La concejala cuestionó particularmente el uso del mecanismo de “necesidad y urgencia” para tareas que, según su interpretación, podían ser previstas y programadas con anticipación.
Desde el oficialismo municipal, Luciano Chincarini calificó la denuncia como “claramente política” y sostuvo que González tenía antecedentes políticos vinculados con la gestión anterior. El gabinete municipal manifestó además su disposición a responder ante la Justicia.
Por tratarse de una denuncia en trámite, las irregularidades señaladas deberán ser determinadas por los organismos judiciales correspondientes.
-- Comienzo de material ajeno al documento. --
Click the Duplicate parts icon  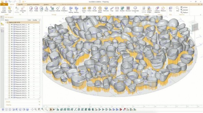tap(52, 9)
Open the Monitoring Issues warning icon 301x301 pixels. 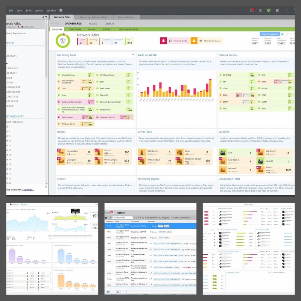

El acceso a la información pública, otro punto de discusión
Los cuestionamientos también alcanzaron al sistema de información pública del municipio.
Un relevamiento presentado ante la Comisión de Gobierno Abierto e Innovación Tecnológica del Consejo Económico y Social municipal señaló dificultades para acceder a información relacionada con contrataciones y gastos.
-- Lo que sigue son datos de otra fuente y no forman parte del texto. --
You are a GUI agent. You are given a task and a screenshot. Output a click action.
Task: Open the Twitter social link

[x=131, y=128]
El informe cuestionó particularmente el funcionamiento del Boletín Oficial digital. Según el relevamiento, el sistema requiere registrarse en la plataforma CiDiTuc y el buscador no permite realizar consultas temáticas, sino que obliga a conocer previamente el número del boletín o la fecha de publicación.
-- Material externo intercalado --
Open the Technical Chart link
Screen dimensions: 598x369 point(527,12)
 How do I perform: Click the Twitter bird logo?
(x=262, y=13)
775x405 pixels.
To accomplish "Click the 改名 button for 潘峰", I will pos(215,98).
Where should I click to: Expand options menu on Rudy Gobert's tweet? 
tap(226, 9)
También se señaló que el portal de licitaciones permite consultar los pliegos y resoluciones, pero que no ofrece de manera accesible información sobre las adjudicaciones finales, como el proveedor seleccionado y el monto definitivo.
La situación genera un contraste con el Portal de Datos Abiertos presentado por la administración de Chahla, que cuenta con tableros e indicadores sobre diferentes aspectos de la ciudad.
La principal crítica no apunta entonces a la inexistencia de herramientas digitales, sino a la cantidad y calidad de información disponible sobre el destino concreto de los recursos municipales.
Las contradicciones con el discurso de transparencia
La discusión adquiere mayor relevancia debido a que la propia Rossana Chahla había cuestionado, durante la campaña electoral de 2023, la falta de información pública de la Municipalidad.
En aquella oportunidad, la actual intendente había reclamado conocer cuánto dinero ingresaba al municipio, cuál era el presupuesto real y cuánto cobraban los funcionarios.
Durante su gestión se implementaron nuevas herramientas de información y datos abiertos. Sin embargo, los cuestionamientos actuales sostienen que todavía existen dificultades para conocer determinados gastos y contrataciones.
Desde esta perspectiva, el principal desafío para la administración municipal consiste en transformar las herramientas de gobierno abierto en información concreta, accesible y verificable sobre el uso de los recursos públicos.
Una gestión que busca mostrar orden, pero enfrenta interrogantes
La administración de Chahla también destaca la reducción de la planta de empleados municipales respecto de los niveles registrados durante la gestión anterior y presenta esa reducción como parte de un proceso de ordenamiento de las cuentas públicas.
Al mismo tiempo, la gestión enfrenta cuestionamientos relacionados con el gasto en residuos, las contrataciones directas, los salarios de los funcionarios y el acceso a información sobre adjudicaciones.
Esto coloca a la intendente ante una situación particular: mientras su administración busca mostrar una imagen de modernización, digitalización y ordenamiento municipal, distintos sectores reclaman mayor transparencia sobre los gastos de mayor magnitud.
Por ahora, varios de los cuestionamientos se encuentran en ámbitos administrativos o judiciales y no implican por sí mismos la existencia de irregularidades comprobadas.
La discusión, sin embargo, plantea una cuestión central para la Municipalidad de San Miguel de Tucumán: cuánto y con qué nivel de detalle debe conocer el ciudadano sobre el destino de los fondos públicos que administra el Ejecutivo municipal.
En un contexto de fuertes restricciones presupuestarias y elevados costos de los servicios municipales, el acceso claro a esa información aparece como uno de los principales desafíos pendientes para la gestión de la intendente Rossana Chahla.